# DATA EXCERPTS
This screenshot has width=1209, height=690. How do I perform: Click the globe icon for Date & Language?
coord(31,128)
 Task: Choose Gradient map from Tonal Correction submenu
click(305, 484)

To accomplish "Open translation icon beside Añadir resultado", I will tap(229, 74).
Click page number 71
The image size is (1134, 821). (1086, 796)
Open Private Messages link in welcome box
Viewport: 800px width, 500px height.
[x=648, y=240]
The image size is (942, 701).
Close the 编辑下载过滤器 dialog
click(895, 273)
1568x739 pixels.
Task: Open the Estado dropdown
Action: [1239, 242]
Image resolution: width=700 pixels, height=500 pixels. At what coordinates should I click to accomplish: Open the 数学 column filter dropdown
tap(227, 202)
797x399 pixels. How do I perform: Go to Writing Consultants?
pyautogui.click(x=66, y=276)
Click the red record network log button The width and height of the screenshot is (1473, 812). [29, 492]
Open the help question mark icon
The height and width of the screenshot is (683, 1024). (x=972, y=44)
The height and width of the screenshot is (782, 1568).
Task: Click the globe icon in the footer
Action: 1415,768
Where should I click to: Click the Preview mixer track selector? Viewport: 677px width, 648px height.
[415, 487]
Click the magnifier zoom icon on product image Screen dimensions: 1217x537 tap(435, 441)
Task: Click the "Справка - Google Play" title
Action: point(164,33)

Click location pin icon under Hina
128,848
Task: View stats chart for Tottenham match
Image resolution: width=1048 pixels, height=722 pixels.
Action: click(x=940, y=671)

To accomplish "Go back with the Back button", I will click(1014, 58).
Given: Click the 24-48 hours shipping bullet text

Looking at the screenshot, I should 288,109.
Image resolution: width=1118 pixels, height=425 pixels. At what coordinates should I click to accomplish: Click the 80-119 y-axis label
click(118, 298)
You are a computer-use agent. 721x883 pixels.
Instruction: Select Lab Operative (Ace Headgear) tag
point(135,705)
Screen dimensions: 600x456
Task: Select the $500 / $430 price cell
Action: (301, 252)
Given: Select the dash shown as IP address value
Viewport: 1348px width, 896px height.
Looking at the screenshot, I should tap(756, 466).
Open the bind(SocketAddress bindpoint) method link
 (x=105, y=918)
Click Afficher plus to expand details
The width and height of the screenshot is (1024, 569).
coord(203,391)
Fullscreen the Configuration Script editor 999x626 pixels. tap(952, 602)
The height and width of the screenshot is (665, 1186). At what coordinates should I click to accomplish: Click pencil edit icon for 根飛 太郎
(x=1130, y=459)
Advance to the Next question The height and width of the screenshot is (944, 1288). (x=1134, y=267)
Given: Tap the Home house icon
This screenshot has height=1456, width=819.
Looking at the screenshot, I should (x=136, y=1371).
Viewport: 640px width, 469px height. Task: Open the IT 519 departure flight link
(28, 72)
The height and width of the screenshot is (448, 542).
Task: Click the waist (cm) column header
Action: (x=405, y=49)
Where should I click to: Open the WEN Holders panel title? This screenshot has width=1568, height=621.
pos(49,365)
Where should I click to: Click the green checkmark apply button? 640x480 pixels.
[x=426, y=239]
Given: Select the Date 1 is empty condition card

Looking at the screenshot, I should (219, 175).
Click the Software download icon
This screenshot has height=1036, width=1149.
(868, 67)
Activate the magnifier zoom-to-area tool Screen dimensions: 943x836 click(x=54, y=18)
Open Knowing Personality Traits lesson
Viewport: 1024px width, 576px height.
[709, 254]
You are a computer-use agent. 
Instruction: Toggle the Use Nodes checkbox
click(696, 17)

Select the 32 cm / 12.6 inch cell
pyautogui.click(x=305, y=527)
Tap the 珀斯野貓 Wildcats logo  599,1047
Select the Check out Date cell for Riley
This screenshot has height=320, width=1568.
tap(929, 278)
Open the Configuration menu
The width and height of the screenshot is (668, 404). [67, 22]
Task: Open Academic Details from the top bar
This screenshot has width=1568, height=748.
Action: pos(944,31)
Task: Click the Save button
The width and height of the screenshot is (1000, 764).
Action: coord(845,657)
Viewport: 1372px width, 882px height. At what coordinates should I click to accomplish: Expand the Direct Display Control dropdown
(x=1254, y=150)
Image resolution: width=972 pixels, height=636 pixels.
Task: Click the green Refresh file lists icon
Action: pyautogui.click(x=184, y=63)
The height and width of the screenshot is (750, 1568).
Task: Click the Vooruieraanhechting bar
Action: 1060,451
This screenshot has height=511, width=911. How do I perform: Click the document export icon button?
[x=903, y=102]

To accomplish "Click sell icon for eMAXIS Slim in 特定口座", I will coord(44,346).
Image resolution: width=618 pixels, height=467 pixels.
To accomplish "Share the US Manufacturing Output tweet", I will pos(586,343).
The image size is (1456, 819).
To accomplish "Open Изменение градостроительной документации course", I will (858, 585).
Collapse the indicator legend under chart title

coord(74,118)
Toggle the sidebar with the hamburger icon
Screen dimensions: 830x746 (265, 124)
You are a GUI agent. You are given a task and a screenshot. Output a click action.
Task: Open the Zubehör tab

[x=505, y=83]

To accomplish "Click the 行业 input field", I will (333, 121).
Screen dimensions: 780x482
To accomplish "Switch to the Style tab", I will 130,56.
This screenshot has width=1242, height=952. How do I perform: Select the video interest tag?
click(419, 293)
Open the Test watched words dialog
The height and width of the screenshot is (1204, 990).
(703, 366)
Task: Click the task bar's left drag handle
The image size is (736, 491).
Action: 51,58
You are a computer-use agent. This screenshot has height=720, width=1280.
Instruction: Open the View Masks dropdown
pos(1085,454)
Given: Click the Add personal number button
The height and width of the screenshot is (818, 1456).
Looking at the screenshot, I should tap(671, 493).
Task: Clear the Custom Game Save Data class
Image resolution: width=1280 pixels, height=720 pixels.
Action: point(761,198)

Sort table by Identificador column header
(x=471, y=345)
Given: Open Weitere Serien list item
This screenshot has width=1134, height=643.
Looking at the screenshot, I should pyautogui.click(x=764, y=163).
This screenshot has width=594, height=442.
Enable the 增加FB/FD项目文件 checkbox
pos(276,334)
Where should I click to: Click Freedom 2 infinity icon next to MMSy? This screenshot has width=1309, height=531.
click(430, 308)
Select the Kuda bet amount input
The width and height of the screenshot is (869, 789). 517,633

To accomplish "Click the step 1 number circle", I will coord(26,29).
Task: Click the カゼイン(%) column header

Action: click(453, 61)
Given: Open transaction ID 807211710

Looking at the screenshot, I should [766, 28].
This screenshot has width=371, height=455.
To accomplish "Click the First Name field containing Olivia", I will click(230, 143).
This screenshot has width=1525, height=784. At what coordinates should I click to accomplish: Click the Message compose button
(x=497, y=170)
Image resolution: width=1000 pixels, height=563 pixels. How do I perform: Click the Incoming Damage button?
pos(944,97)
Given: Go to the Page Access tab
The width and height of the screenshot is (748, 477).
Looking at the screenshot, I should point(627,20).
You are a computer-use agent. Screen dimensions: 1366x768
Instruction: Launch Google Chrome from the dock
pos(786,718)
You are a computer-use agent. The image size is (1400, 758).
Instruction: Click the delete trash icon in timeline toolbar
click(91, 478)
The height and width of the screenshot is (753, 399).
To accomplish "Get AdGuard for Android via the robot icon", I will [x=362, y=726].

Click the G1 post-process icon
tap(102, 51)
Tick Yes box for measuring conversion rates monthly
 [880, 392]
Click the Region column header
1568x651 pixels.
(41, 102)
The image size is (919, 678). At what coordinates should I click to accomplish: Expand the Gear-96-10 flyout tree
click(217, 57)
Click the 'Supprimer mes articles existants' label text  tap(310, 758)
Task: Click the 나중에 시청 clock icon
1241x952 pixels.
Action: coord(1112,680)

# TASK BRIEF
Each line of the entries above that contains "computer" is to be copied.

# TASK RESULT
You are a computer-use agent. 721x883 pixels.
You are a computer-use agent. 
You are a computer-use agent. This screenshot has height=720, width=1280.
You are a computer-use agent. Screen dimensions: 1366x768
You are a computer-use agent. The image size is (1400, 758).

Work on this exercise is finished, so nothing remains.